### Task instructions
What you return should be the lines from the one with "711x695 pixels." through the one with "The height and width of the screenshot is (405, 885)." in the data below, reproduced exactly with both ends, and no pictures at all.

### Data for review
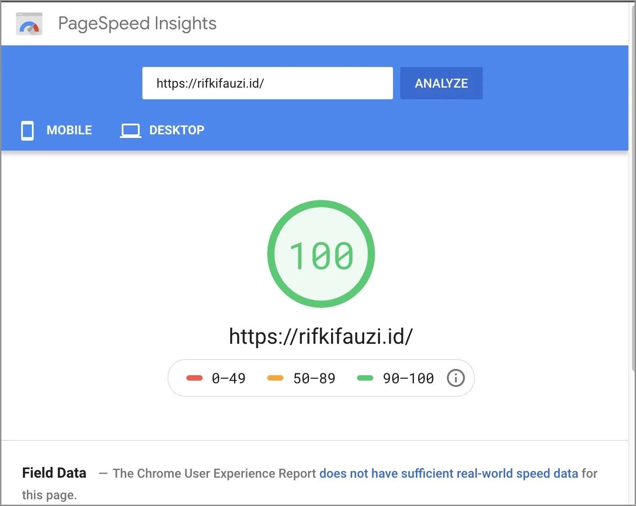The image size is (636, 506).
Task: Switch to the DESKTOP tab
Action: (177, 130)
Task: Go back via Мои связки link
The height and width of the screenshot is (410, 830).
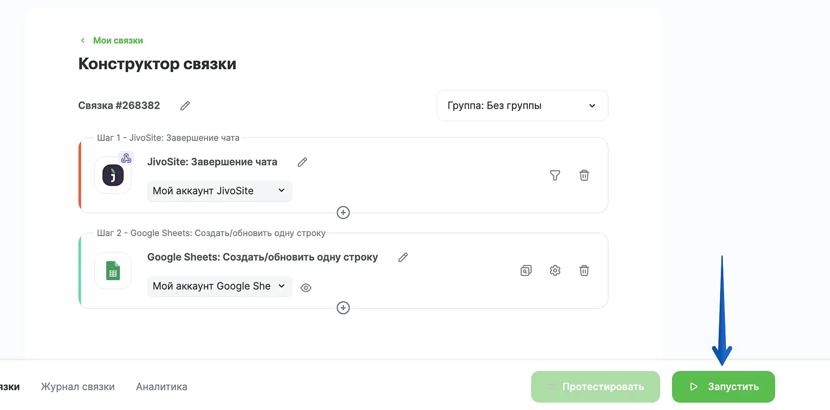Action: click(118, 40)
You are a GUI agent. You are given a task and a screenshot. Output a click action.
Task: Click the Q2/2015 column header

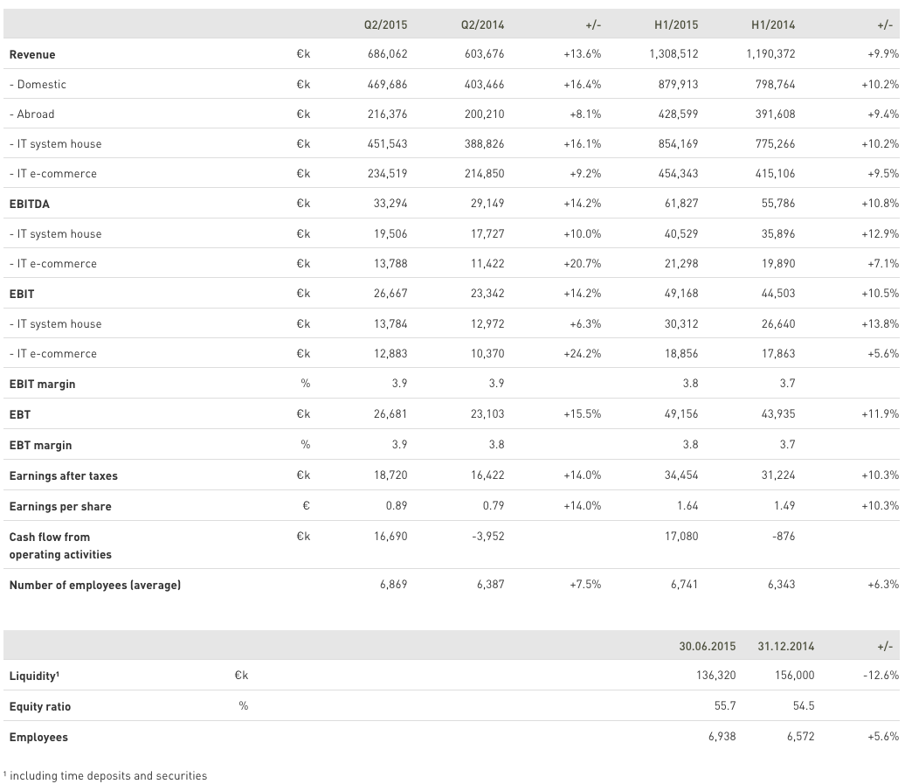(x=385, y=25)
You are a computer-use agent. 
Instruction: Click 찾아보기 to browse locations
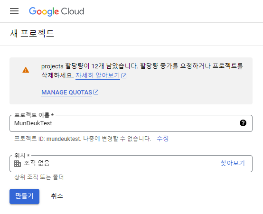coord(233,163)
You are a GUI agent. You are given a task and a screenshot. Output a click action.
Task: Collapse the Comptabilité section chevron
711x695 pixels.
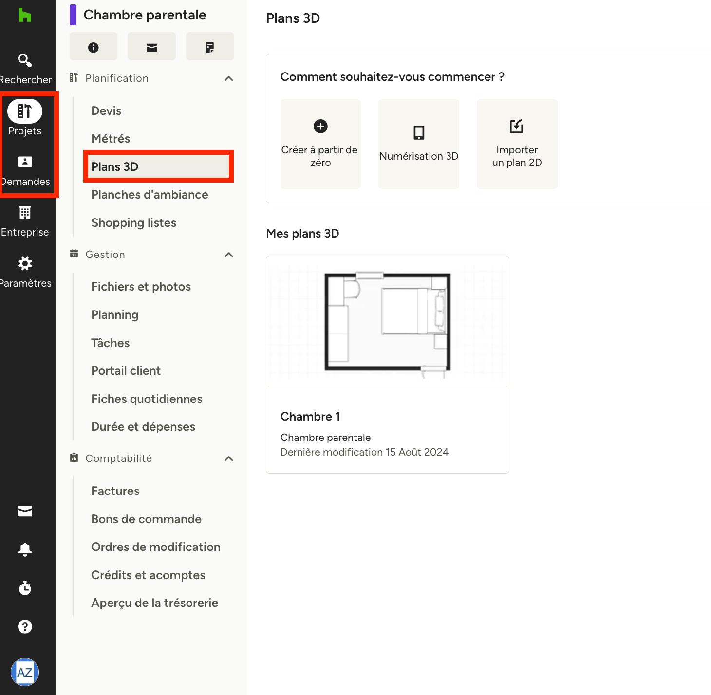point(229,458)
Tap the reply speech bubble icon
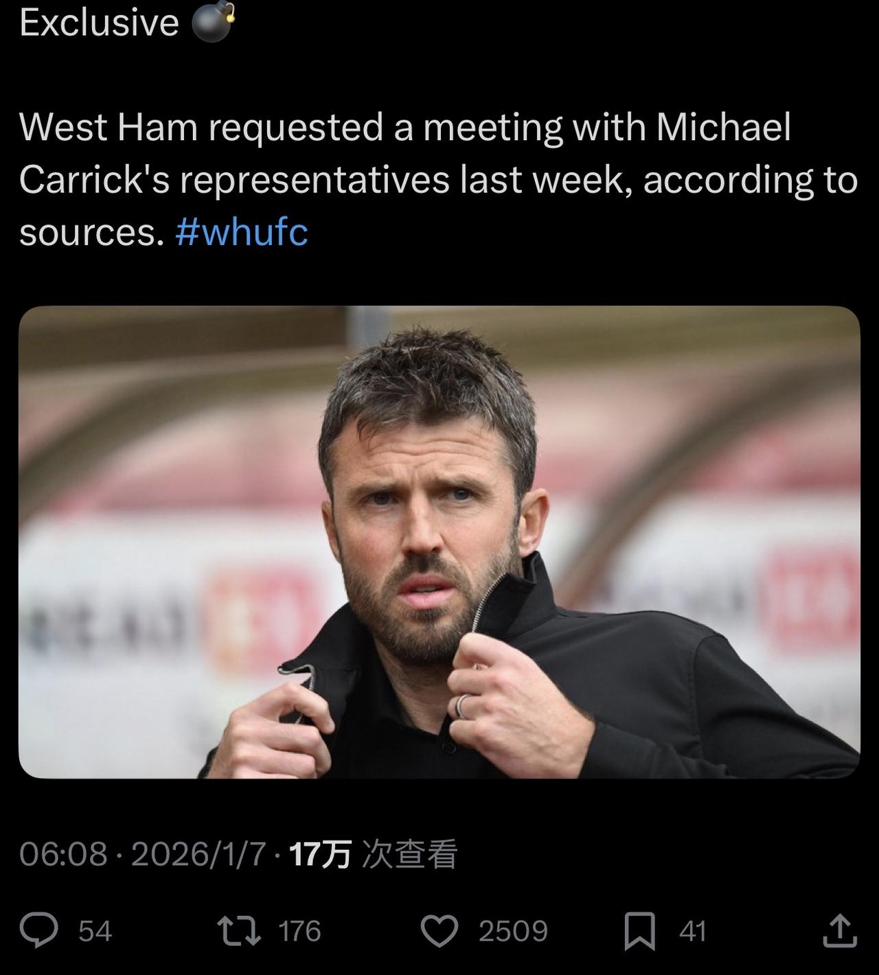The width and height of the screenshot is (879, 975). coord(38,931)
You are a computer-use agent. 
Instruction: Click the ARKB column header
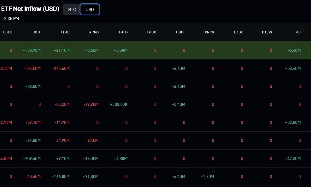pyautogui.click(x=94, y=32)
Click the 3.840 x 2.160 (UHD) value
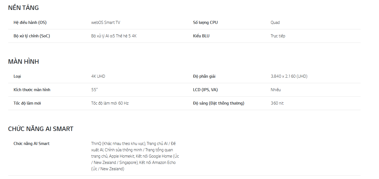This screenshot has height=179, width=379. (289, 76)
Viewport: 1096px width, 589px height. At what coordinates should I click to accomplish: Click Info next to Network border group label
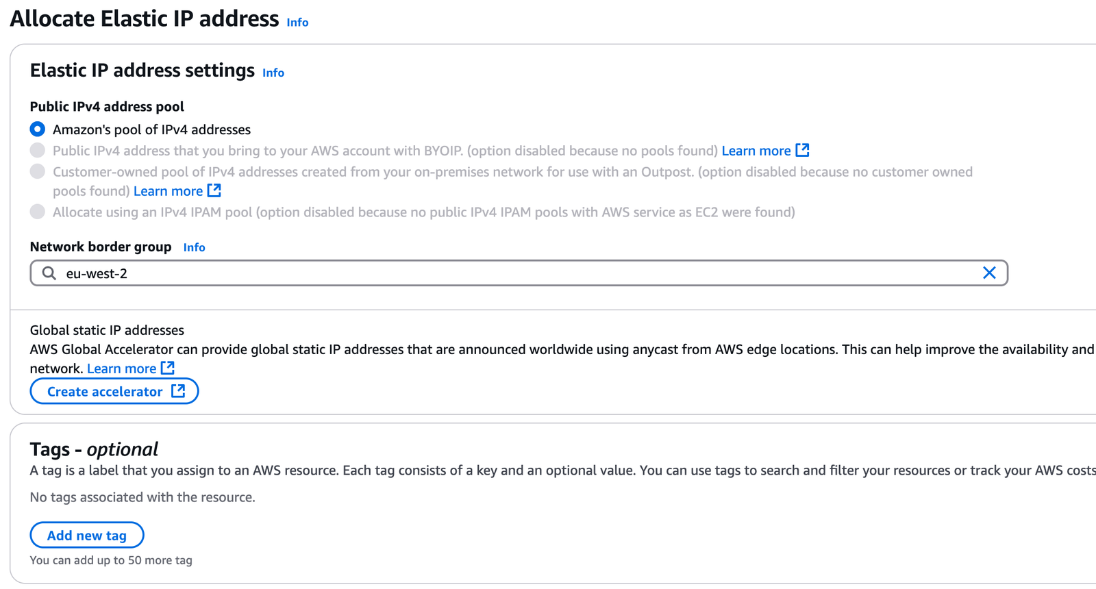194,247
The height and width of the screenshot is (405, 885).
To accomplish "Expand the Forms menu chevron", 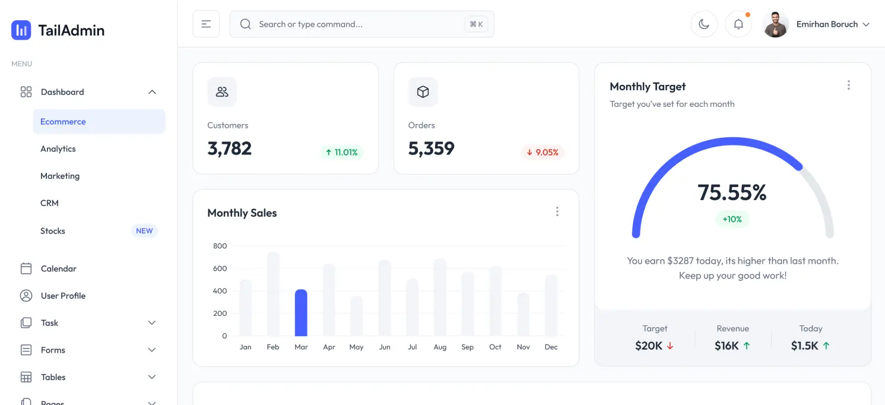I will (152, 350).
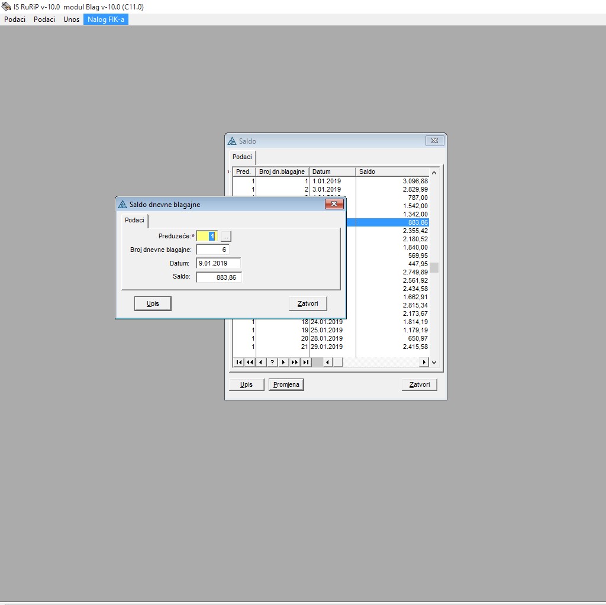Select the Podaci tab in dialog
The width and height of the screenshot is (606, 605).
click(134, 220)
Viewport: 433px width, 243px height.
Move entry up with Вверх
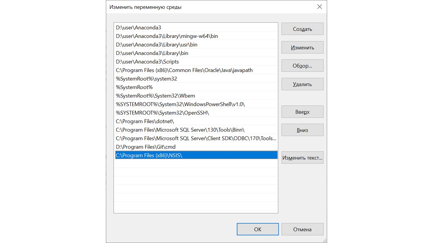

### Answer section
711x695 pixels.
point(229,458)
Tap the reply speech bubble icon
The width and height of the screenshot is (879, 975). coord(38,931)
You are a computer-use agent. 
Instruction: Click the ARKB column header
pyautogui.click(x=94, y=32)
Click the 3.840 x 2.160 (UHD) value
This screenshot has height=179, width=379. (289, 76)
Viewport: 1096px width, 589px height. At what coordinates should I click to accomplish: Click Info next to Network border group label
194,247
The height and width of the screenshot is (405, 885).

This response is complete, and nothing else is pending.